Printing from SD card is pretty straightforward otherwise, thanks to a nice clear menu system on the printer itself. The touchscreen could be a little more responsive, but I got used to it. The one disappointment here is that, although PolaroidPrep tells you precisely how many hours and minutes a print will take, the touchscreen only displays progress as a percentage, which seems like a missed opportunity.
Once the ModelSmart 250S had performed its short auto-calibration routine and started actually building something, I was struck by how quiet it was. From 1m away, it barely got above 30dB. This is a 3D printer that I could actually live with.
Print quality is also very impressive. Even at the default 200-micron setting, detail is as crisp as I’ve seen from an FDM printer, with only occasional minor defects that can easily be trimmed with a craft knife. It can't quite match the fine resolution and almost lack of layer banding that you get with an SLA printer such as the Formlabs Form 2, but that model is also around twice the price, messy to use and comes with an even higher cost of consumables. The ModelSmart 250S is also far better at printing large surface areas.
Most importantly, I didn’t have a single failed print from the ModelSmart 250S – aside from a moment down to my own stupidity in not realising a particular model required a support structure. Even just a couple of years ago, the amount of time and filament I wasted on failed prints was heartbreaking, so it’s reassuring to see that this Polaroid is so reliable, even with complex shapes.
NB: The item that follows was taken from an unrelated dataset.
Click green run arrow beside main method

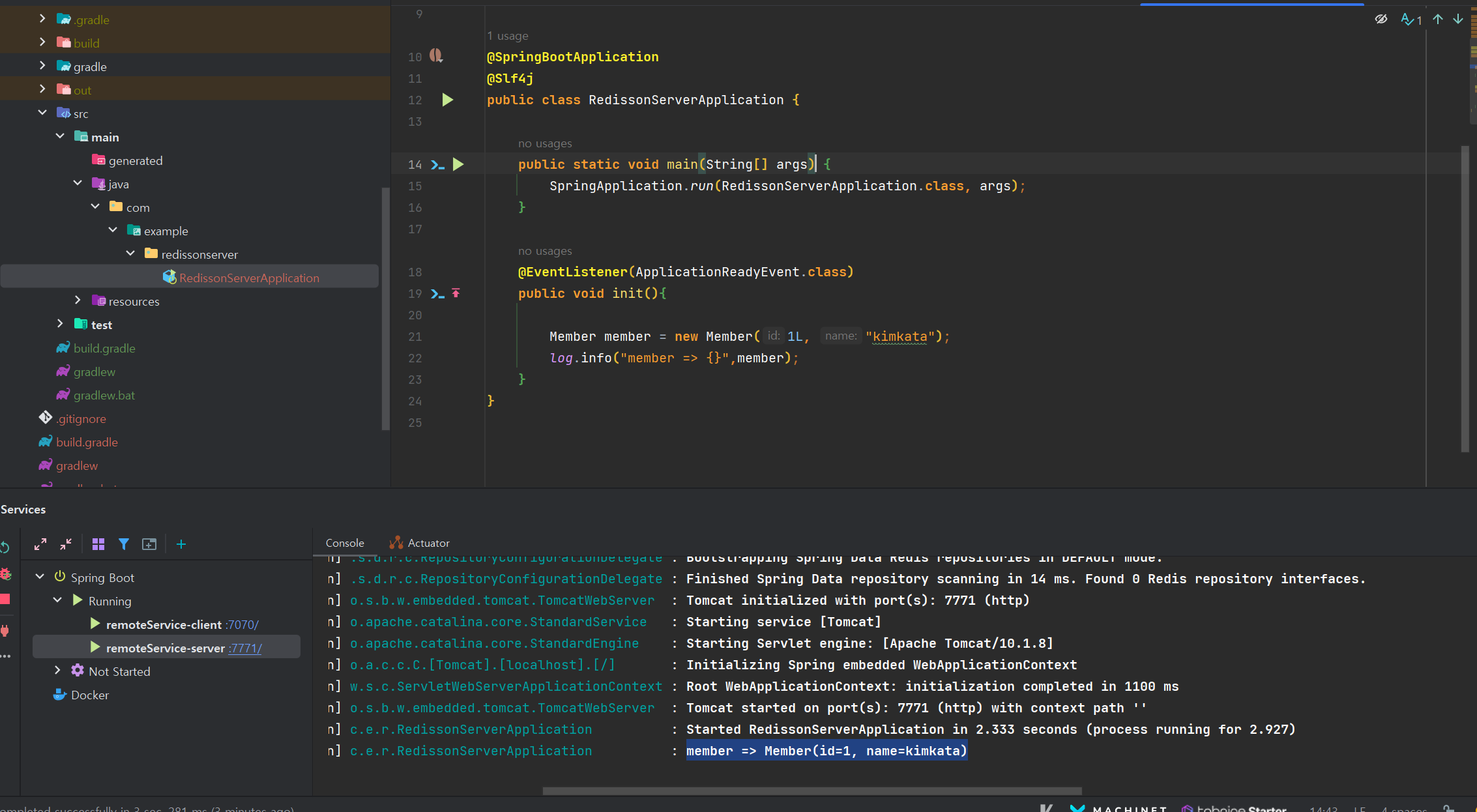(458, 164)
Much of this reliability is no doubt due to the precision of the auto-calibration and those sticky Z-Axis sheets providing a solid base for the first layer on the non-heated print bed.
Still needs some work, but this model shows what a reliable modern 3D printer is capable of
Flat or lightly corrugated surfaces print without splitting and with only very fine banding, even at the standard 200-micron resolution
The ability to live stream prints over Wi-Fi to my phone from the built-in webcam actually proved to be very handy, too. At times when large prints ran over into mealtimes, I was able to take a quick look at progress and ensure nothing had gone horribly wrong. The resolution isn’t good enough to spot subtle printing errors, though, and the video appears sideways in the app. But it’s still a nice feature.
I’m torn by the ModelSmart 250S. It’s a good, quiet FDM 3D printer with a decent-sized build platform, and that built-in webcam is surprisingly helpful in a home environment. The fundamentals are in place for this to be a great 3D-printing option (as long as you have room for it). But there are some serious drawbacks that make it hard to recommend. Encouragingly, its shortcomings are things that could be improved without any change to the hardware.
The biggest issue is the cost of the official consumables – Polaroid has slapped a huge price on its reels of filament, and on the sticky sheets for the build platform. The latter can be overcome to a certain extent, but you’re still stuck splashing out £50 a pop for the proprietary 750g filament cartridges unless you don't mind voiding your warranty.
With the software tweaked and the price of consumables made more realistic, you could add at least another star to the score.
A quiet, competent 3D printer that’s held back by grossly overpriced consumables.